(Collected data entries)
--- START ---
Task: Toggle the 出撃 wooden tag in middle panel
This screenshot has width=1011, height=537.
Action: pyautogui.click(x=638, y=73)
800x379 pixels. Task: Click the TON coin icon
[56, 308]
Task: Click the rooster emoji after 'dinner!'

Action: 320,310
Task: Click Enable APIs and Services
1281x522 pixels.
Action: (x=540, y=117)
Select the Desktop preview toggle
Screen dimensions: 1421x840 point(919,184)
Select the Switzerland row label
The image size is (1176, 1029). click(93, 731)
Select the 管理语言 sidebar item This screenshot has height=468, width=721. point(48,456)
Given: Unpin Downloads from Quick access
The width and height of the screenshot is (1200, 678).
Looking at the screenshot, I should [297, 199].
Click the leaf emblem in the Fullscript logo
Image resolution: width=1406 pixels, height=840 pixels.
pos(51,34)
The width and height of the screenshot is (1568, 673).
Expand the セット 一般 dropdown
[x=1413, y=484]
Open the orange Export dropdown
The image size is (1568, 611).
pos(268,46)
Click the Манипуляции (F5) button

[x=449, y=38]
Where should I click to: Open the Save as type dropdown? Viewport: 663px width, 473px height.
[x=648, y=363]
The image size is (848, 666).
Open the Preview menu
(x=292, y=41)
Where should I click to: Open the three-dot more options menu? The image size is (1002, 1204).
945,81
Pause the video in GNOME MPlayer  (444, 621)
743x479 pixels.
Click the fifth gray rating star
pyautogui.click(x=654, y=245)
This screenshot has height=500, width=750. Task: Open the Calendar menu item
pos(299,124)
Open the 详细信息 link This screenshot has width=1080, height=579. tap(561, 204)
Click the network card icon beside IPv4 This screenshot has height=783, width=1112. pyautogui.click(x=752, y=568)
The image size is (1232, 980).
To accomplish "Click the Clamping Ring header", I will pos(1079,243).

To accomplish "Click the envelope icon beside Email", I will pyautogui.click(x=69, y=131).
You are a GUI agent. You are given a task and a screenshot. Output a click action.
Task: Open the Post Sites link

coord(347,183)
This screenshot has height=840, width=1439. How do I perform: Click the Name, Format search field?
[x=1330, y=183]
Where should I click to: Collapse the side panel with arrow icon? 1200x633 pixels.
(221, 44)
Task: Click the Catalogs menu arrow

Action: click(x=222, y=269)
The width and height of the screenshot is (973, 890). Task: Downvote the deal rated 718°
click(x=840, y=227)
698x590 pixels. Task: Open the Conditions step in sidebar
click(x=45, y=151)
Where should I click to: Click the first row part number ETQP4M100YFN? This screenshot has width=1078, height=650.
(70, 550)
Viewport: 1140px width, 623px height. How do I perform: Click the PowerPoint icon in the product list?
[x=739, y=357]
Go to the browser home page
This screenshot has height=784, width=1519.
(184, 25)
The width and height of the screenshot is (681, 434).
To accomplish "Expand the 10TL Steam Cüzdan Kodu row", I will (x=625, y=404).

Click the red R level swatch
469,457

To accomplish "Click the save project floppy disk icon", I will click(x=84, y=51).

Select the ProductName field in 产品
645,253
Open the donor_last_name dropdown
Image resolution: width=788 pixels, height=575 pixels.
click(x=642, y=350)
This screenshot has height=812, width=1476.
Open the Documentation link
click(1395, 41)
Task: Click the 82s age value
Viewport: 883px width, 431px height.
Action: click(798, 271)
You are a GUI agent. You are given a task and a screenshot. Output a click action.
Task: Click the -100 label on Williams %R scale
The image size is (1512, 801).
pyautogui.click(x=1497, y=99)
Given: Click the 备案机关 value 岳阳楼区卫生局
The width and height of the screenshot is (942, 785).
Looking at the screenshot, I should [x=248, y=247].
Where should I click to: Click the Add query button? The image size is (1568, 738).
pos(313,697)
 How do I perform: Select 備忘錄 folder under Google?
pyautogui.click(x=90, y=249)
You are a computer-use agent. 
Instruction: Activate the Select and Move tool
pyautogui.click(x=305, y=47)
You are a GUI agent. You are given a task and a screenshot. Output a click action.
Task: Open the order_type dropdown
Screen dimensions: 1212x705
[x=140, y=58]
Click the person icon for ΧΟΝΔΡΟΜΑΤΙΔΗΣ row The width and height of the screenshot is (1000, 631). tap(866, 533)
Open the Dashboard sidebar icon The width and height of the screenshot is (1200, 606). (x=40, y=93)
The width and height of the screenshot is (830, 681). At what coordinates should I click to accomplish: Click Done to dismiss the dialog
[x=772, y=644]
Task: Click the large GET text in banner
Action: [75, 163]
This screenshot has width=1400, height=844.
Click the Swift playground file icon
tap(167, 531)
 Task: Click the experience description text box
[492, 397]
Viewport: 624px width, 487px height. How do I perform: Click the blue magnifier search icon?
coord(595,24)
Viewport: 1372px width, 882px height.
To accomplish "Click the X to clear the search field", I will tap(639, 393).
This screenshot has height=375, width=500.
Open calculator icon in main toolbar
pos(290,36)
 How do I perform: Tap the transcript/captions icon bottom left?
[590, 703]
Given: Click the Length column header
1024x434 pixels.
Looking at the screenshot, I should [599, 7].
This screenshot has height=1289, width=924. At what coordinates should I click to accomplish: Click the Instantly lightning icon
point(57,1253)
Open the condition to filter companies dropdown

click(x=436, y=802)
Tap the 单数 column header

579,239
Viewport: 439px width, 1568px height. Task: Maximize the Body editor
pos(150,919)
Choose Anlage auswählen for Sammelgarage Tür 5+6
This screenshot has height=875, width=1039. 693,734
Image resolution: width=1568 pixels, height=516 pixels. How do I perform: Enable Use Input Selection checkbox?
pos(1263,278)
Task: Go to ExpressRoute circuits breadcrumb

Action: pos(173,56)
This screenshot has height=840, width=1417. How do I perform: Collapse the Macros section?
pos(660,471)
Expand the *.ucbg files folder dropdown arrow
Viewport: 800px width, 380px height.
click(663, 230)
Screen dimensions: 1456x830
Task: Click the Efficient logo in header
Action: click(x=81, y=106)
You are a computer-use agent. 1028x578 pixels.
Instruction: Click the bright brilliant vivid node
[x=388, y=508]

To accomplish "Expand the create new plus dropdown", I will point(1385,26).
--- END ---
Your task.
If a line of the entries above includes the word "beside", count it; then state the total and nothing else.

Task result.
2